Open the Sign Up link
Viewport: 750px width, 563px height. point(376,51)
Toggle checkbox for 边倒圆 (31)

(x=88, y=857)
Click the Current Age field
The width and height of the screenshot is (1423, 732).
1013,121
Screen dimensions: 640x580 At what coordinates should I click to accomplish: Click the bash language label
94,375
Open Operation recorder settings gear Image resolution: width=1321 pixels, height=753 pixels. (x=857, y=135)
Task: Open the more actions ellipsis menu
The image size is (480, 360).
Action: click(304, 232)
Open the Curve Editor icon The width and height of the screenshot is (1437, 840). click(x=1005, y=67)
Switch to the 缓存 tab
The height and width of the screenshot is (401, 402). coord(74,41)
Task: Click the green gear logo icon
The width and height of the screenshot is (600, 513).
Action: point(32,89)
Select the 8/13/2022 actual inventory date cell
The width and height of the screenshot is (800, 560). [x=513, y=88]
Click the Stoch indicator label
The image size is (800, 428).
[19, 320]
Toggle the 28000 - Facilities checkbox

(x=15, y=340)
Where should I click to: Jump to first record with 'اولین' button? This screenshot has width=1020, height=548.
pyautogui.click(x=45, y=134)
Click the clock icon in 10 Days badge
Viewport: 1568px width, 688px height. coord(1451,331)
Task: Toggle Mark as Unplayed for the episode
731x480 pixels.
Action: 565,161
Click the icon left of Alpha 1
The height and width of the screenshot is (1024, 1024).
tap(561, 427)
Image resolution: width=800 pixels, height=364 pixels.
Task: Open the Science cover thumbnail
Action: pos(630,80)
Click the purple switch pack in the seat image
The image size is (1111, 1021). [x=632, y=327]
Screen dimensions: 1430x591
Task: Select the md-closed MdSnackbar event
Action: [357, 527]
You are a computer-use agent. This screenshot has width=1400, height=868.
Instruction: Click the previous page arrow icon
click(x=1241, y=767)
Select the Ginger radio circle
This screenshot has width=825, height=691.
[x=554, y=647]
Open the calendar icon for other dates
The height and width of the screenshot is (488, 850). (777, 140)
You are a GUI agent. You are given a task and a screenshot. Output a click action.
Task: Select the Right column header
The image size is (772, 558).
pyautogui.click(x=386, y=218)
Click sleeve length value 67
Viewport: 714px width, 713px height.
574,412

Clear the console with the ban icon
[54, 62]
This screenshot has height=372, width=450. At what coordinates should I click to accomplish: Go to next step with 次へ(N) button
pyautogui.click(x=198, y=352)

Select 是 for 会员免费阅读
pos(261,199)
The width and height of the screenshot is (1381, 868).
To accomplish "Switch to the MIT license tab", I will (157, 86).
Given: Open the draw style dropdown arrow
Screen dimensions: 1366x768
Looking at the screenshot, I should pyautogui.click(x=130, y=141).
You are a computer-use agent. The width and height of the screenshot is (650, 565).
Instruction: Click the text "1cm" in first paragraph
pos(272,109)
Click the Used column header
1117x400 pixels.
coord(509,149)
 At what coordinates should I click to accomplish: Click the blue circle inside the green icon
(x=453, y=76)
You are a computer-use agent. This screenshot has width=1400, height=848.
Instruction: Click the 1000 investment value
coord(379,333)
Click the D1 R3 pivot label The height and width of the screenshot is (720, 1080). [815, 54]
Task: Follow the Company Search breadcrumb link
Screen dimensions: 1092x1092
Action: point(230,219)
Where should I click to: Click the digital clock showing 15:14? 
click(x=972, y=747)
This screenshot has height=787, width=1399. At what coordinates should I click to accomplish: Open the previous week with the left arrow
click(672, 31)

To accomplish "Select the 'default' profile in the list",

» Task: From the data above, copy out every line with the string "computer" in it.

» Task result:
You are a computer-use agent. This screenshot has width=1400, height=868.
You are a computer-use agent. The width and height of the screenshot is (650, 565).
You are a computer-use agent. This screenshot has width=1400, height=848.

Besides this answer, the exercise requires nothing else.